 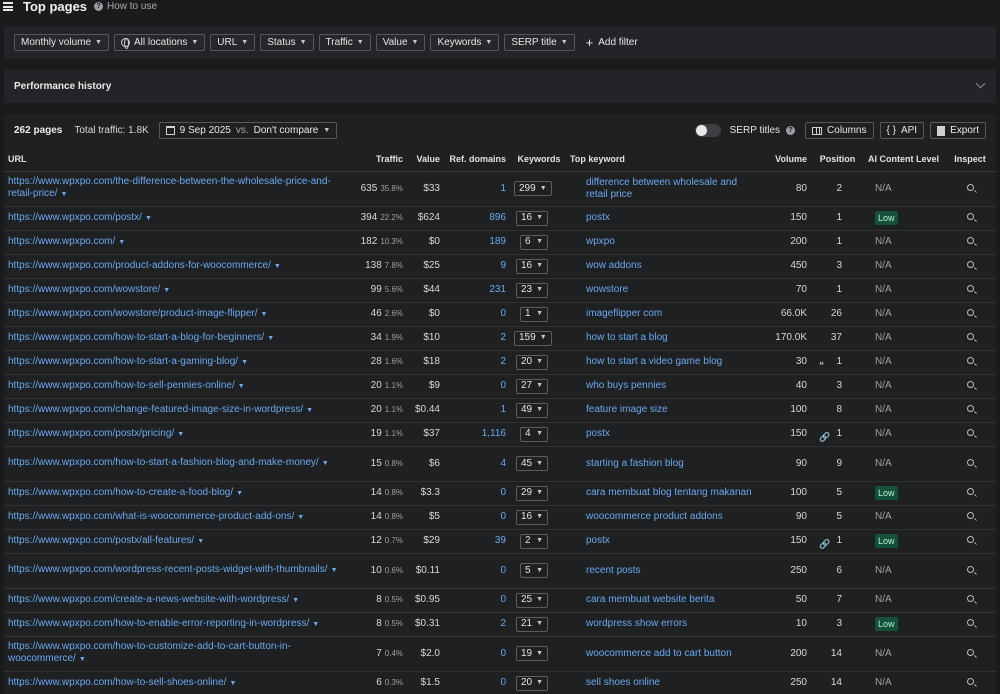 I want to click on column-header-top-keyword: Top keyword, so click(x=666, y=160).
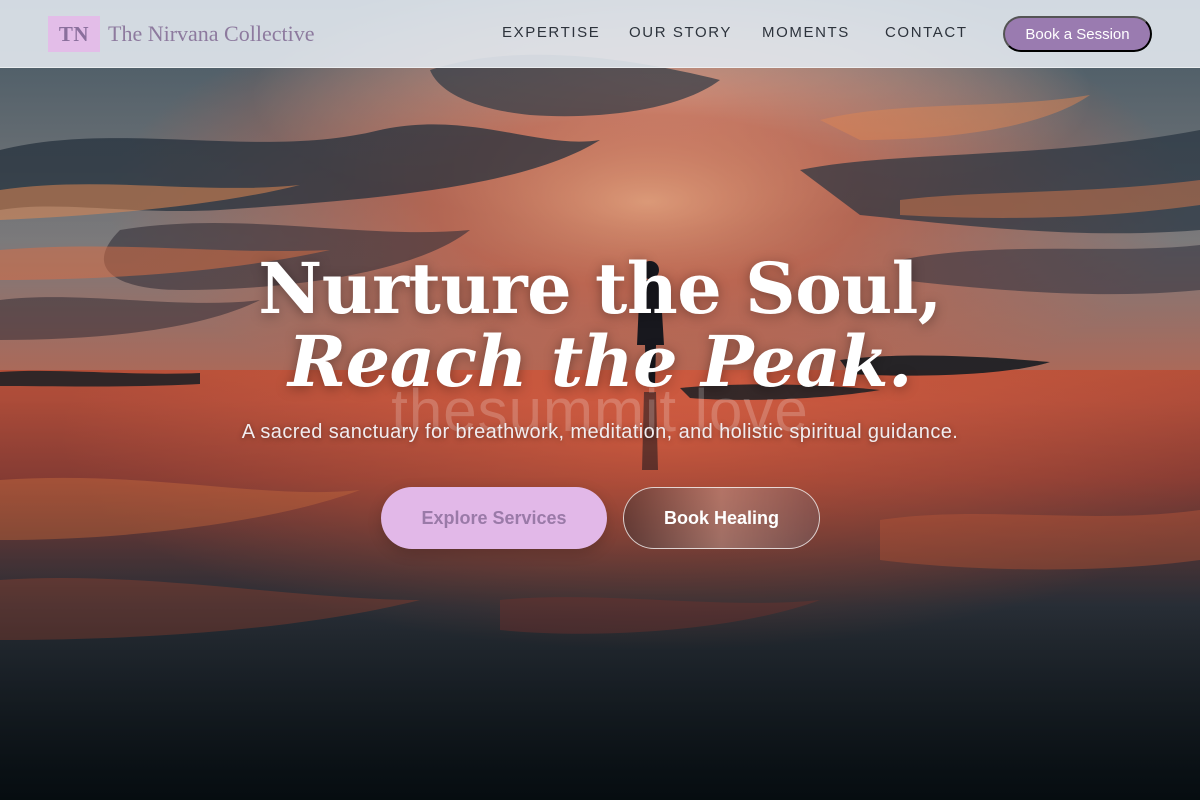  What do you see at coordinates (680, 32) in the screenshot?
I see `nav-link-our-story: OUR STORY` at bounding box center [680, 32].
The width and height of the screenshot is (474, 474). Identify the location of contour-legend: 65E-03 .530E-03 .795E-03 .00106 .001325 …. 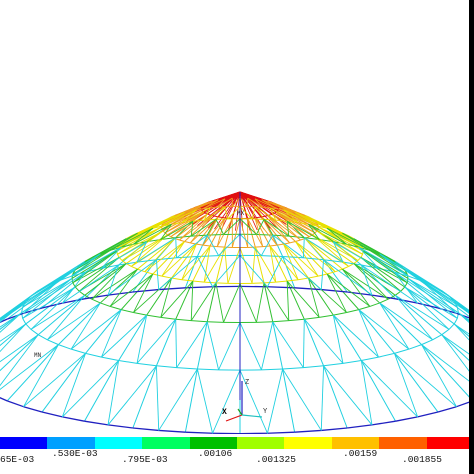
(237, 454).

● ● ● ●

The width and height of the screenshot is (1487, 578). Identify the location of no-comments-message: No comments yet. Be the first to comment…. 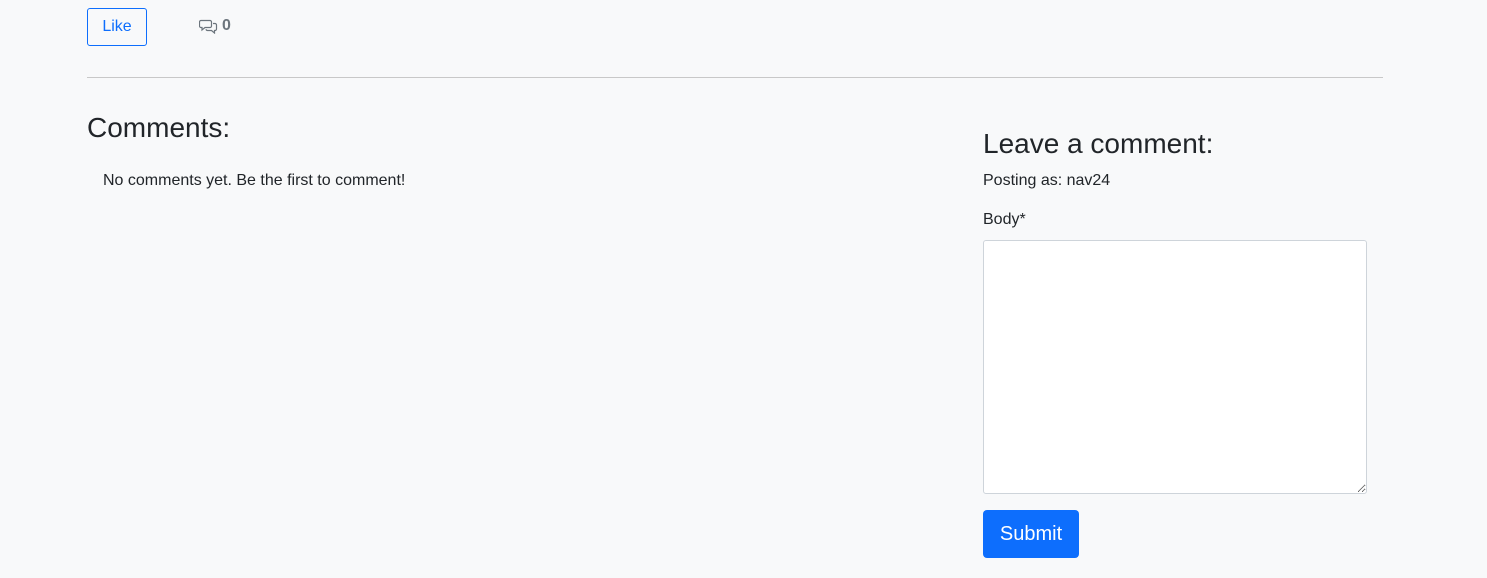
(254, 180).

● ● ● ●

[ЦЕЛЬ ЗАДАНИЯ]:
Перепишите дословно строки, начиная с той, где есть «The width and height of the screenshot is (474, 474).», и заканчивая той, где есть «(237, 454).», включая обе. Картинки в ответ не переносите.

[ГОТОВОЕ ЗАДАНИЕ]:
The width and height of the screenshot is (474, 474). Identify the location of contour-legend: 65E-03 .530E-03 .795E-03 .00106 .001325 …. 
(237, 454).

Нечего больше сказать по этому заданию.